Problem ▸
Give back every entry exactly as it is written, but not the pictures.

Screenshot grounding data
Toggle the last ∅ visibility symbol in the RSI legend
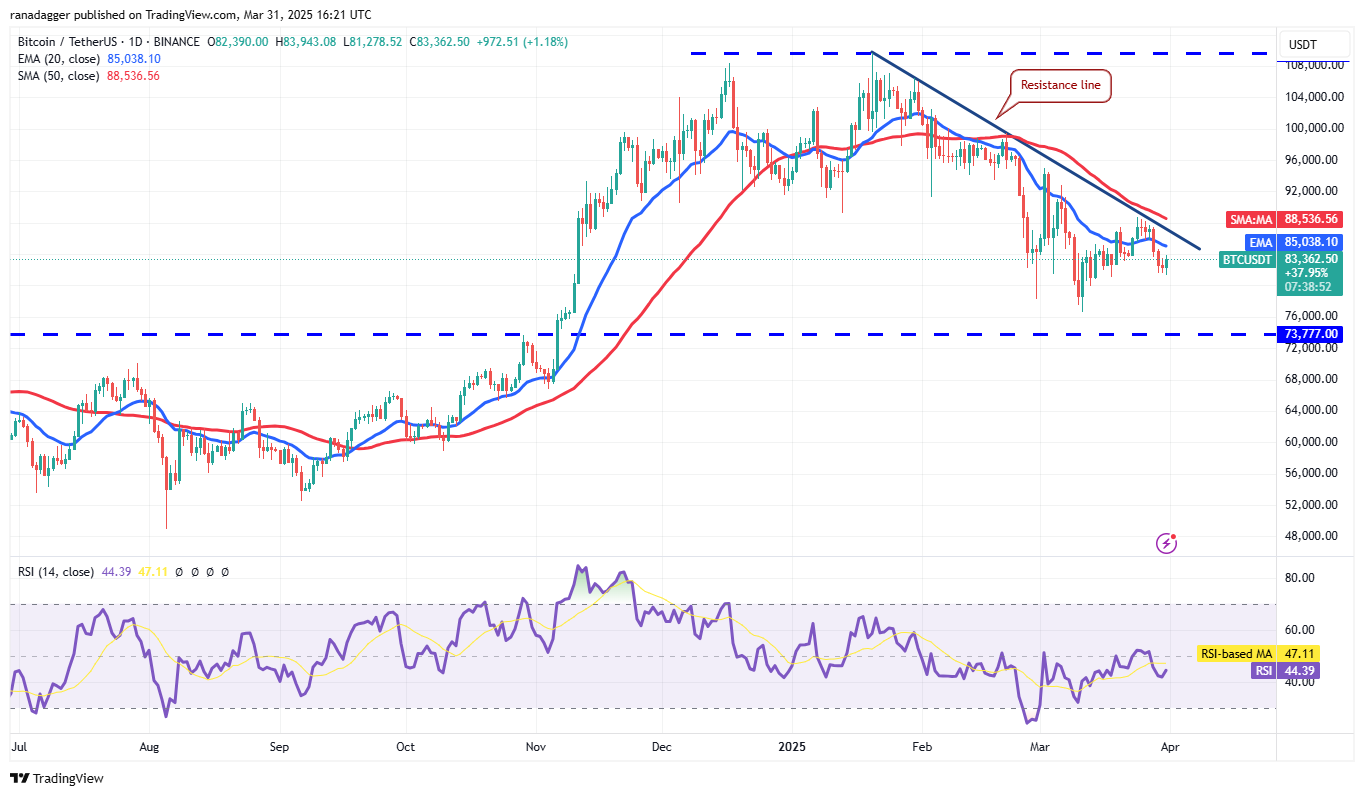 pyautogui.click(x=226, y=572)
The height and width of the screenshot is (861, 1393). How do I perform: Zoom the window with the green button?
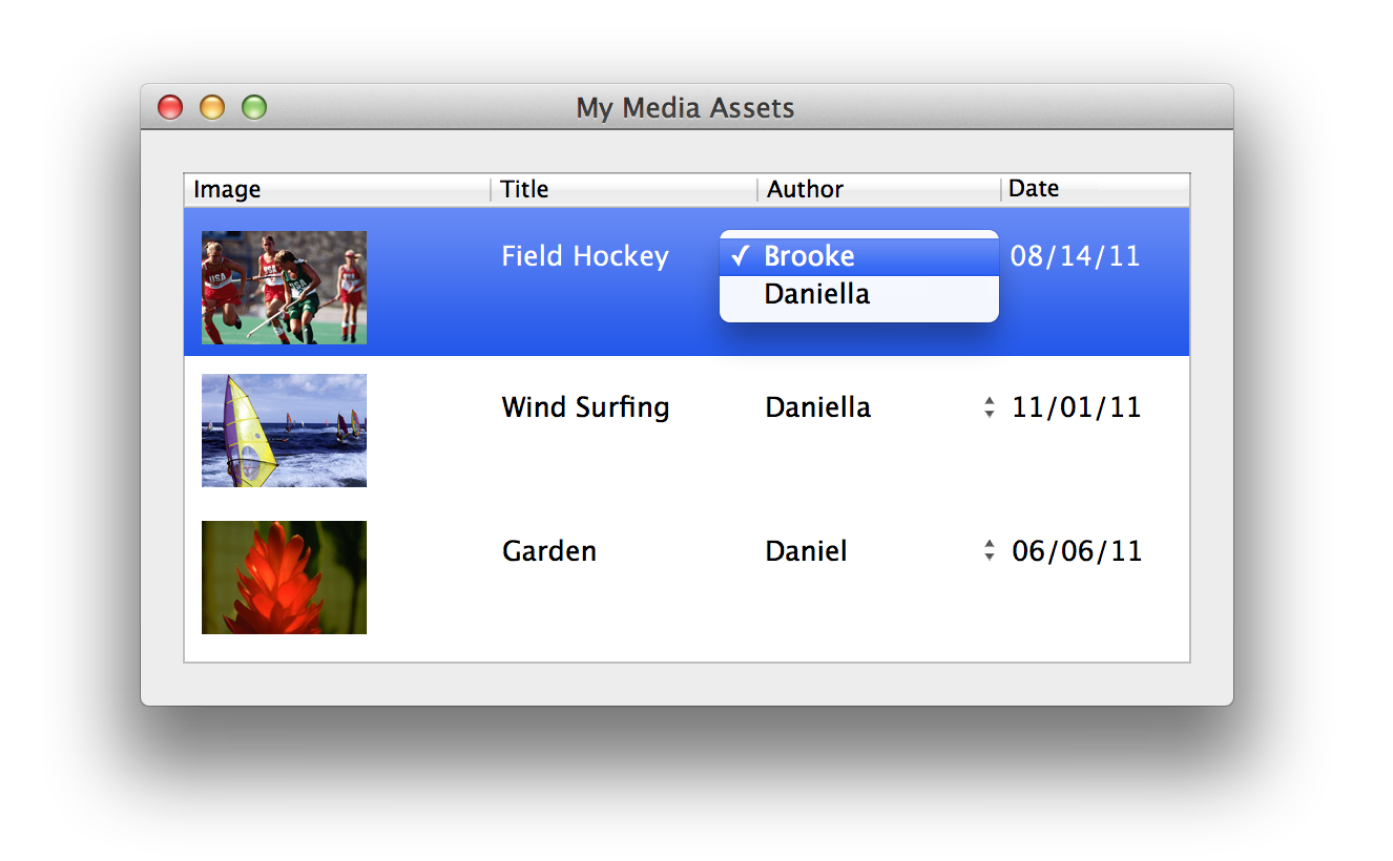click(x=255, y=107)
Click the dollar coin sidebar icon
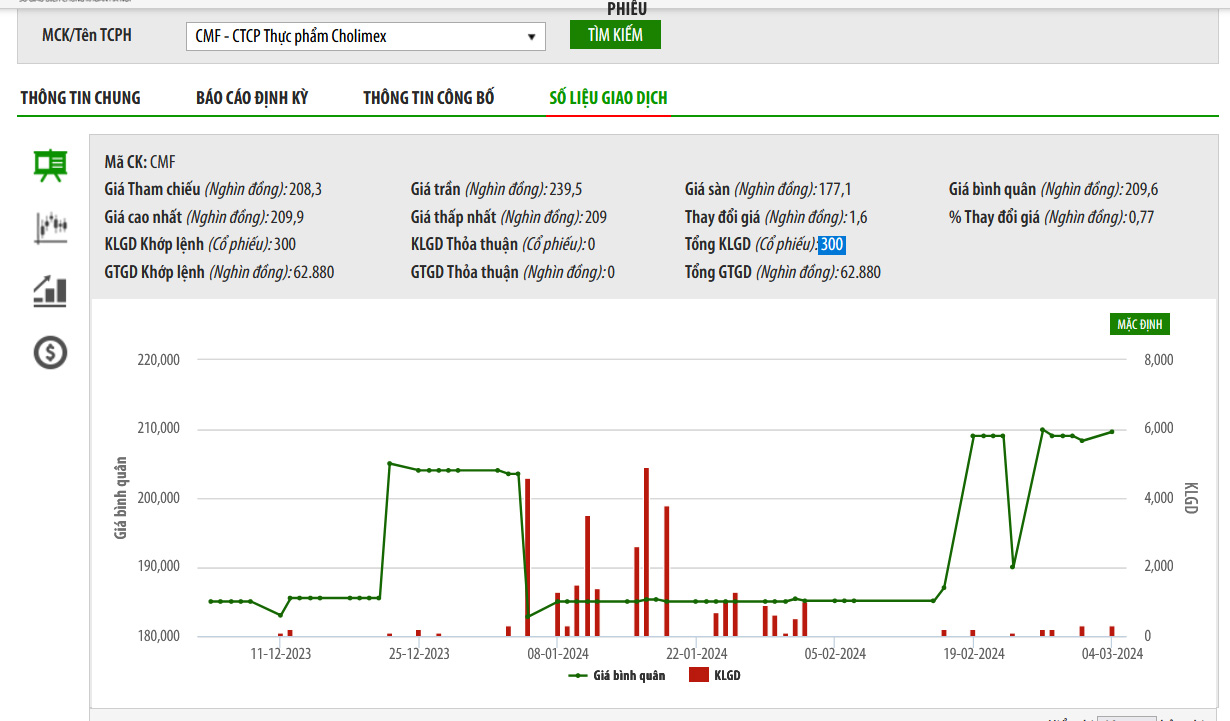 (50, 352)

Final answer ▸
Toggle the last ∅ visibility symbol in the RSI legend
 pyautogui.click(x=226, y=572)
The height and width of the screenshot is (861, 1393). How do I perform: Zoom the window with the green button?
click(x=255, y=107)
Click the dollar coin sidebar icon
 (50, 352)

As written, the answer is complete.